▸ Task prompt:
Give the total of lines holding the word "computer" in the records below, and nothing else.

Segment Start: Supplied data

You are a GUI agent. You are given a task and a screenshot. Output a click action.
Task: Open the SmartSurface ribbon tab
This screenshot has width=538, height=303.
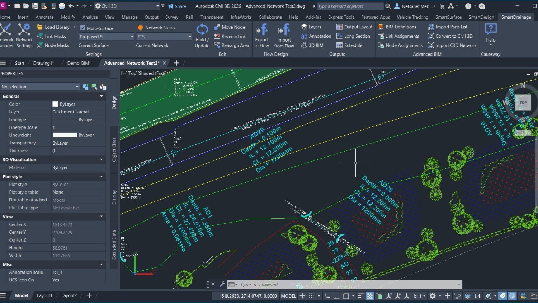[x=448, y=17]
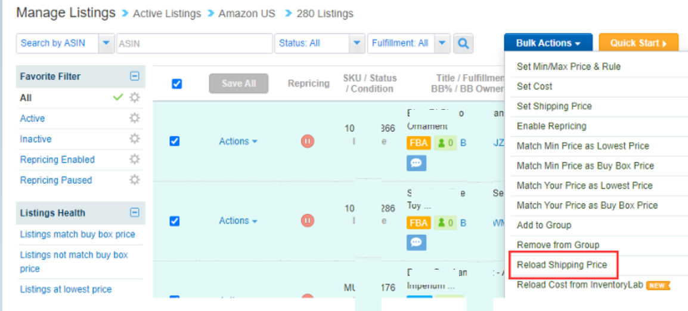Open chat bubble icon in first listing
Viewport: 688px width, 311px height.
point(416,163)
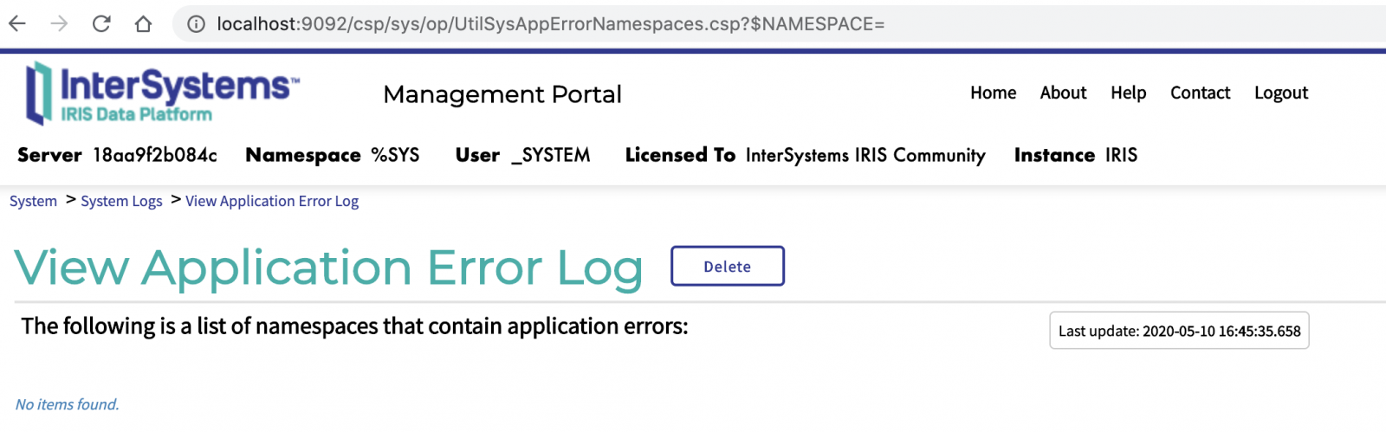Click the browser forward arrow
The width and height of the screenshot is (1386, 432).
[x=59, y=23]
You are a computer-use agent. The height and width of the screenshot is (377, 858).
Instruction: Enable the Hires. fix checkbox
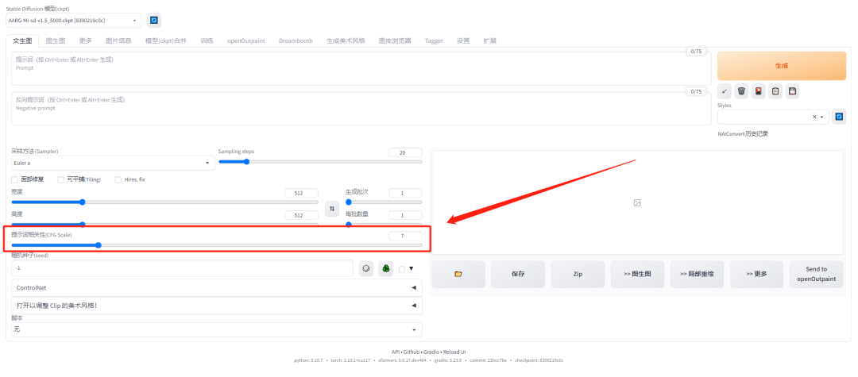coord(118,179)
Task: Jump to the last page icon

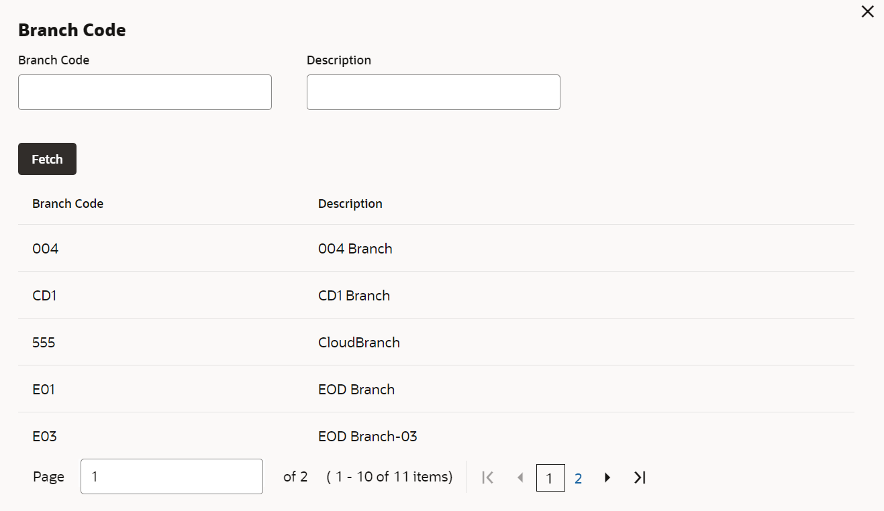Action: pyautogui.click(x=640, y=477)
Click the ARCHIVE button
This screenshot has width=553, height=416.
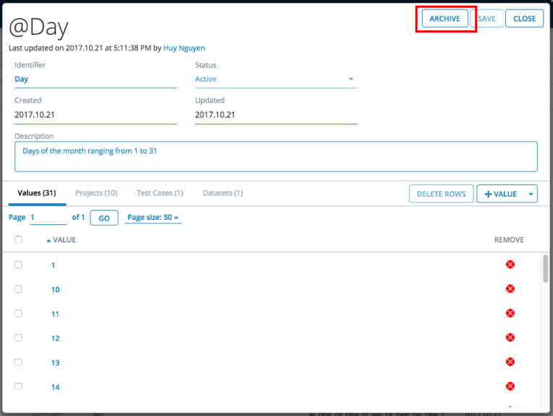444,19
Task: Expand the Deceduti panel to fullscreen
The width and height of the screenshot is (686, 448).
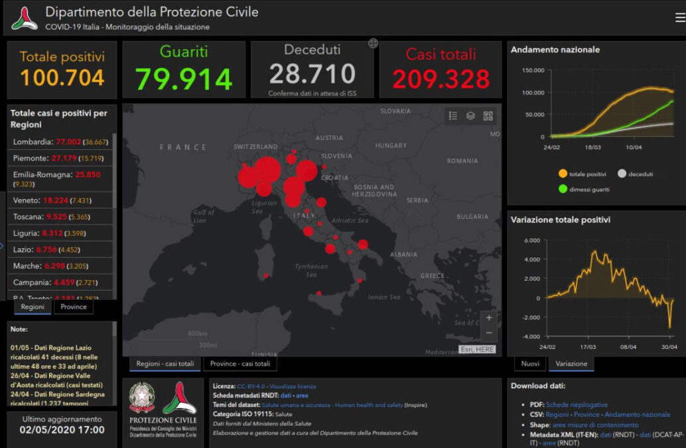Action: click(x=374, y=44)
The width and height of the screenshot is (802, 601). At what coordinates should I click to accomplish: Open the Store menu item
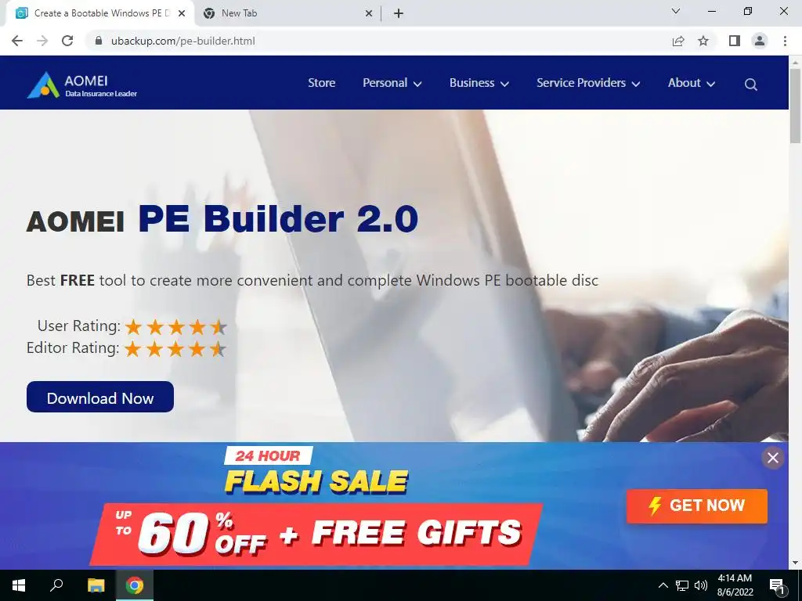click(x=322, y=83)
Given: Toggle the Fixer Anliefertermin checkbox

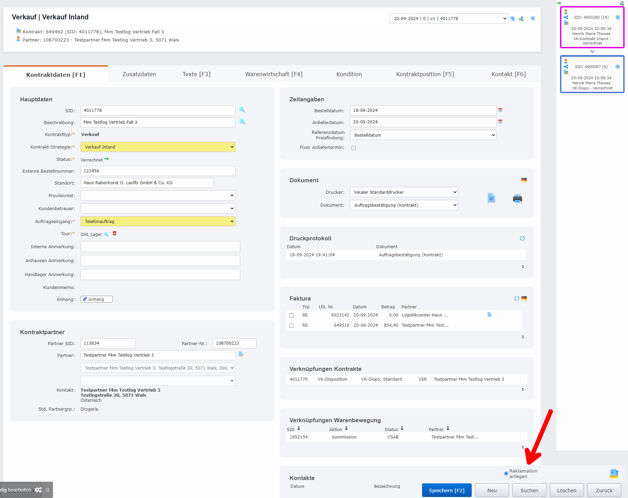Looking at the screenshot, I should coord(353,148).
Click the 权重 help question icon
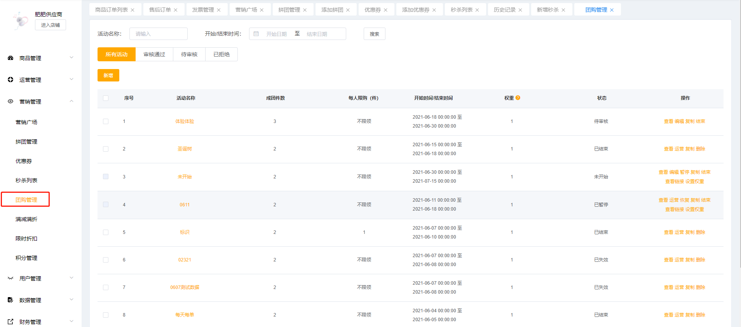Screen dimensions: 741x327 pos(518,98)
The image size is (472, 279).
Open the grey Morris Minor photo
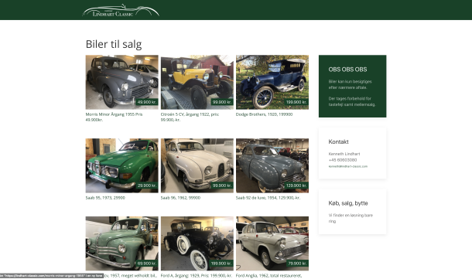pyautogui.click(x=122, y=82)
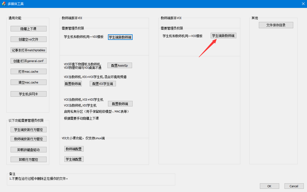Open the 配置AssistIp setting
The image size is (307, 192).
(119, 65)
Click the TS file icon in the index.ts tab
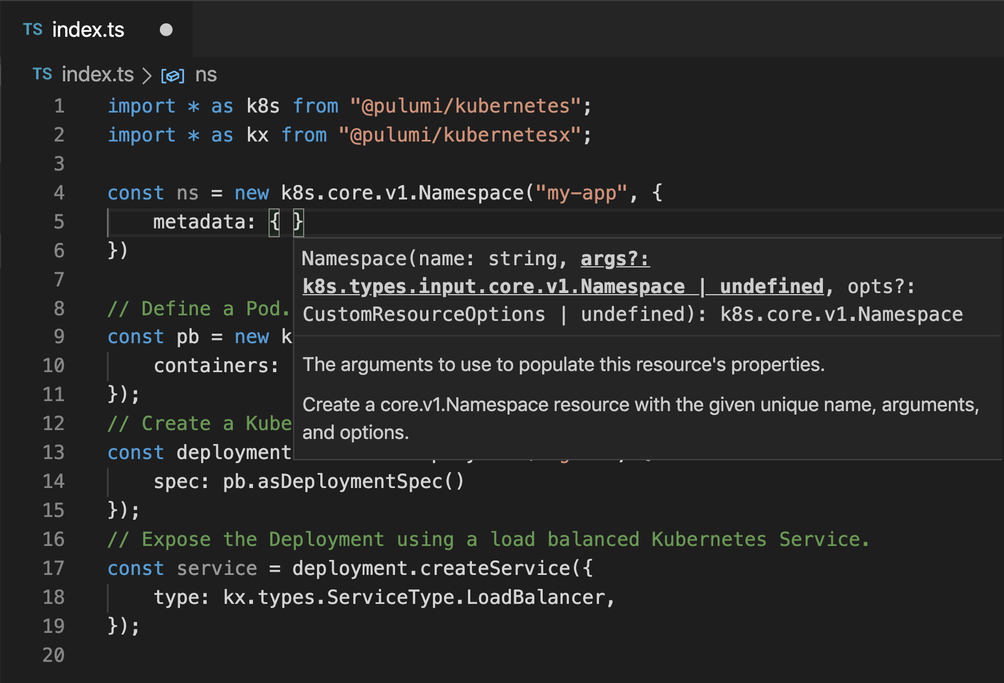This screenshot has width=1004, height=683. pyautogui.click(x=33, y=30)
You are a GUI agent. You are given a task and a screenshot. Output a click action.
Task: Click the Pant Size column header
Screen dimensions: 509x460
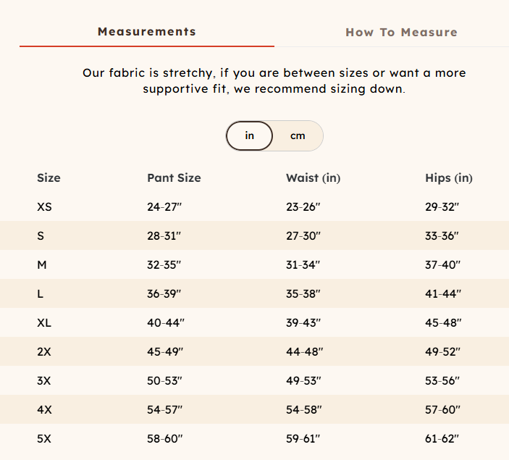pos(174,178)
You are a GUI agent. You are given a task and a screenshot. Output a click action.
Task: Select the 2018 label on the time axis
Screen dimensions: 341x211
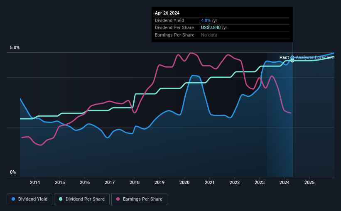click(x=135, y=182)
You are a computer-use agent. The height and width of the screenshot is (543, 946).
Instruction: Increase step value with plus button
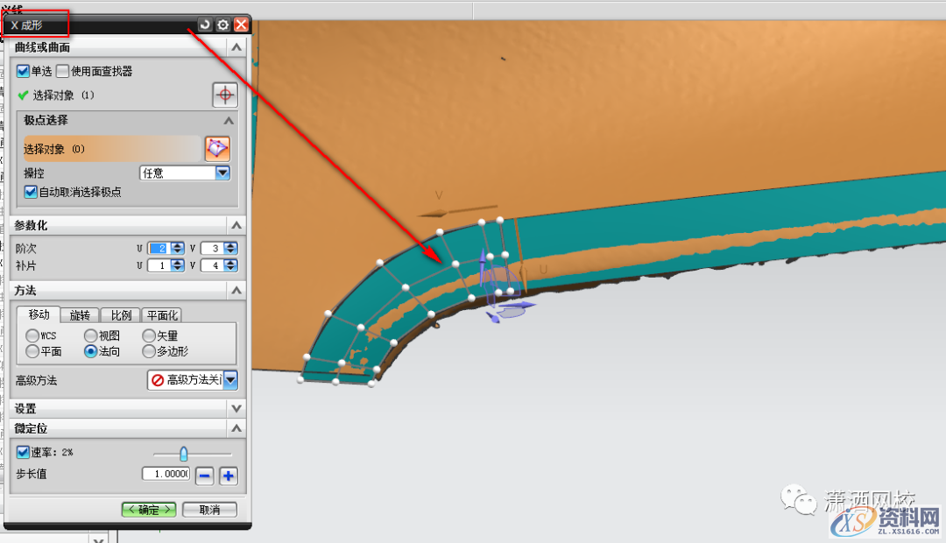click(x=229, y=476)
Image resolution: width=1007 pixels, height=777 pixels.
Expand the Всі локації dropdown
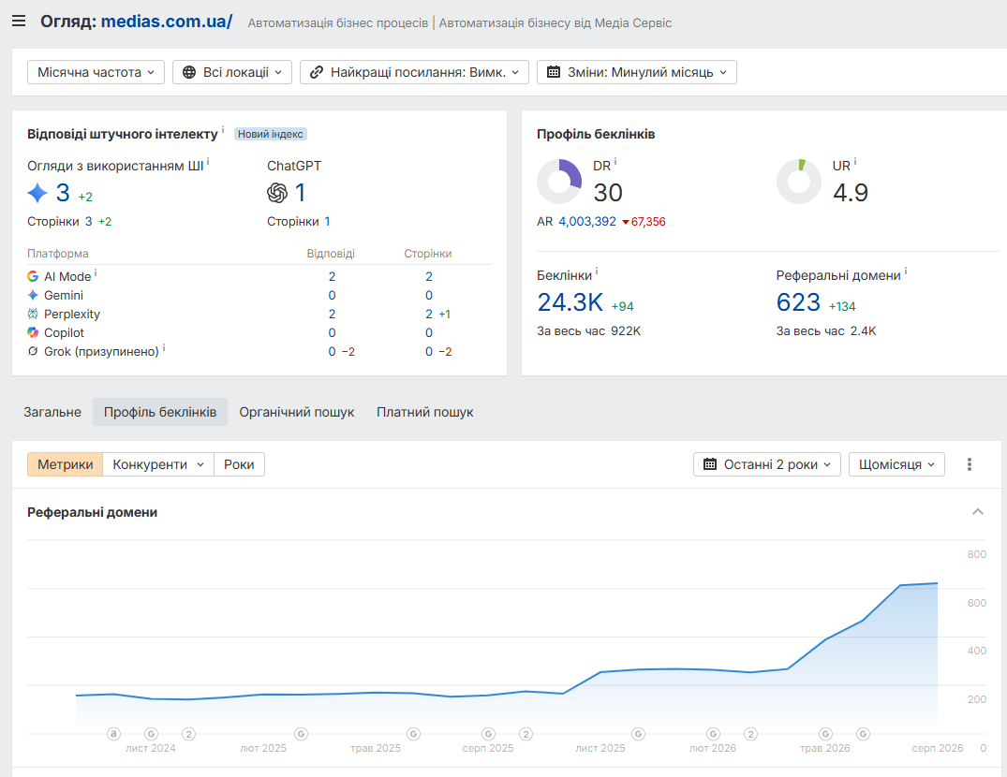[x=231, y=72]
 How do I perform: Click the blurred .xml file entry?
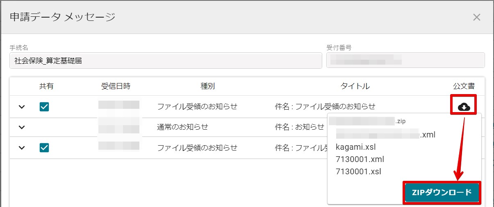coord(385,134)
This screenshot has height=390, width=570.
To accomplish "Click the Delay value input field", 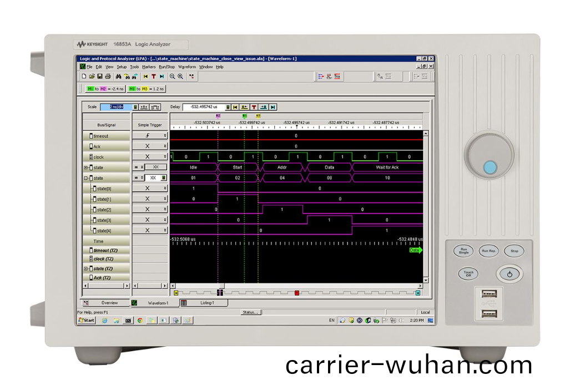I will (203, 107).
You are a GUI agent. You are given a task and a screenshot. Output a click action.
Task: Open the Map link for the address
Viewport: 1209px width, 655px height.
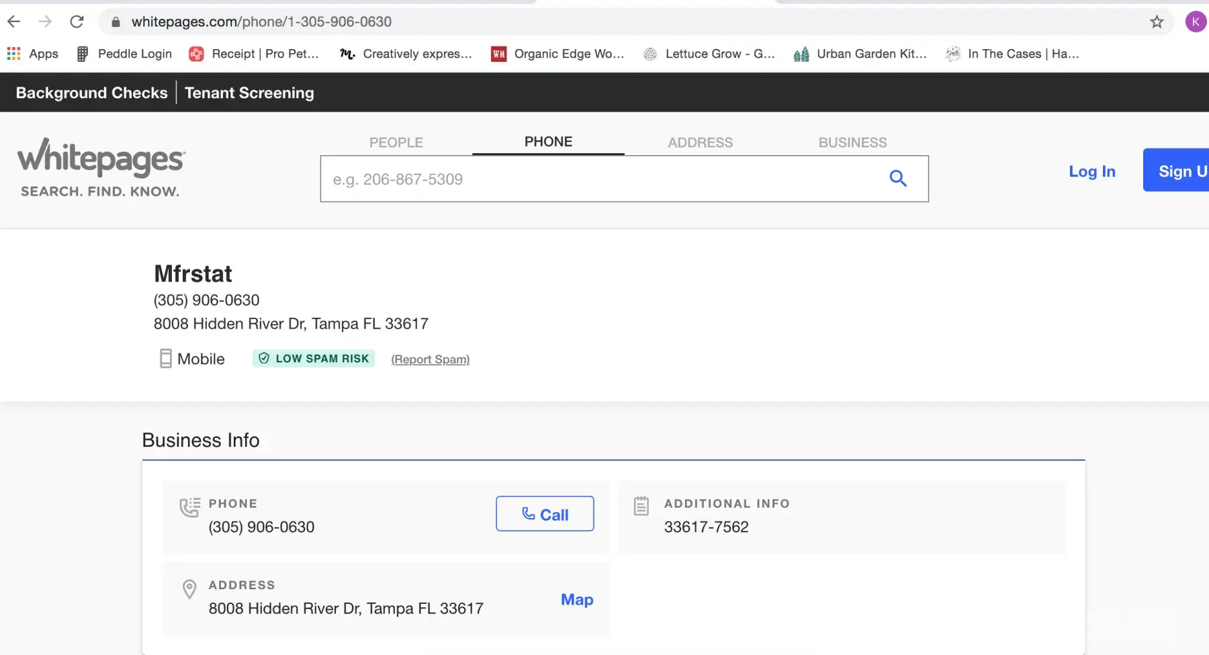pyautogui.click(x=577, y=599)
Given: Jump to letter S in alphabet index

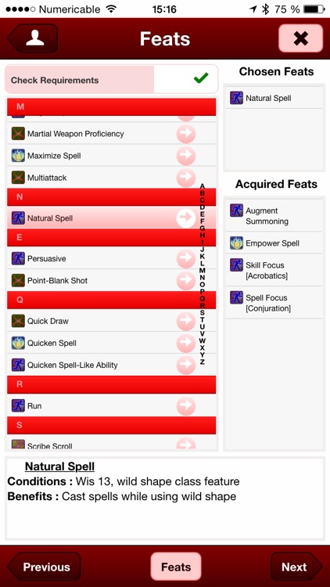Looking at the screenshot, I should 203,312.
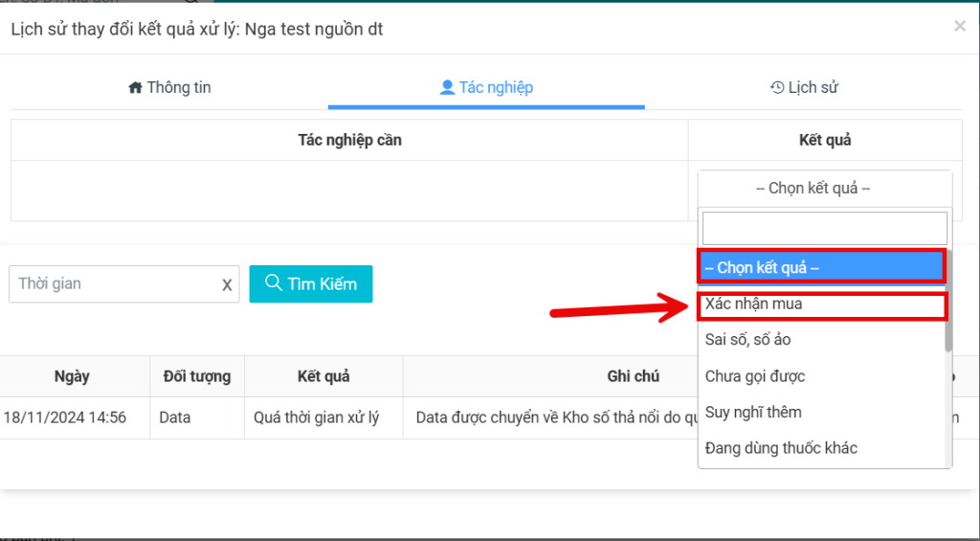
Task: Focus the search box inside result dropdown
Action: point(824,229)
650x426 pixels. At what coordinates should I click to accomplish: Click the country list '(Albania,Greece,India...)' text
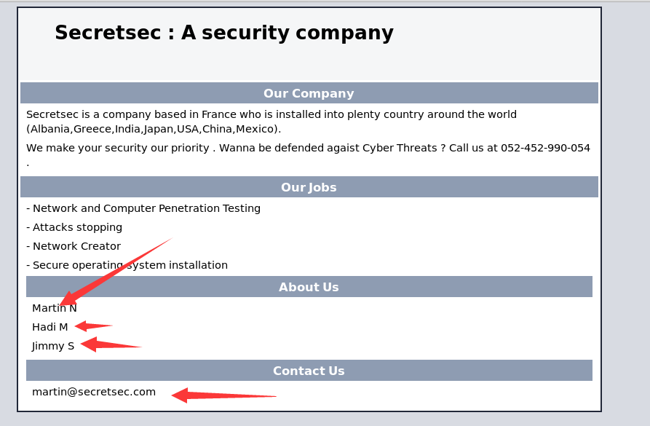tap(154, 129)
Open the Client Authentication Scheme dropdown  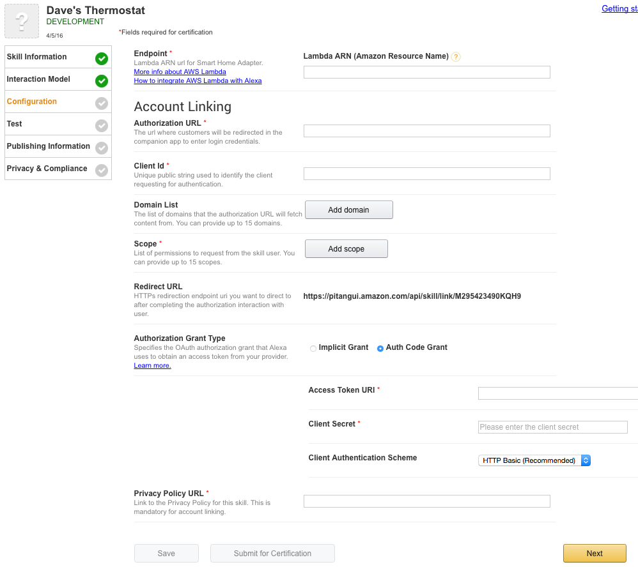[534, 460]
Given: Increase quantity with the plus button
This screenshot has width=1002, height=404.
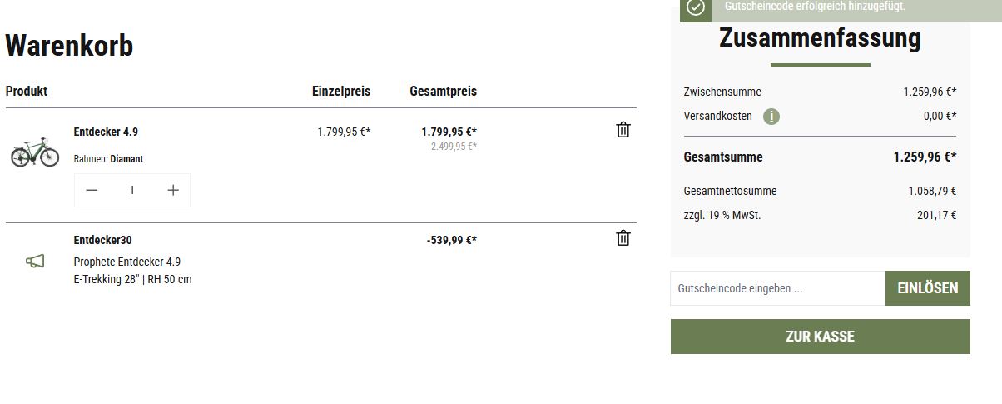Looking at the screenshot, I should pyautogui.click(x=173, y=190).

Segment End: Supplied data

▸ Task solution:
2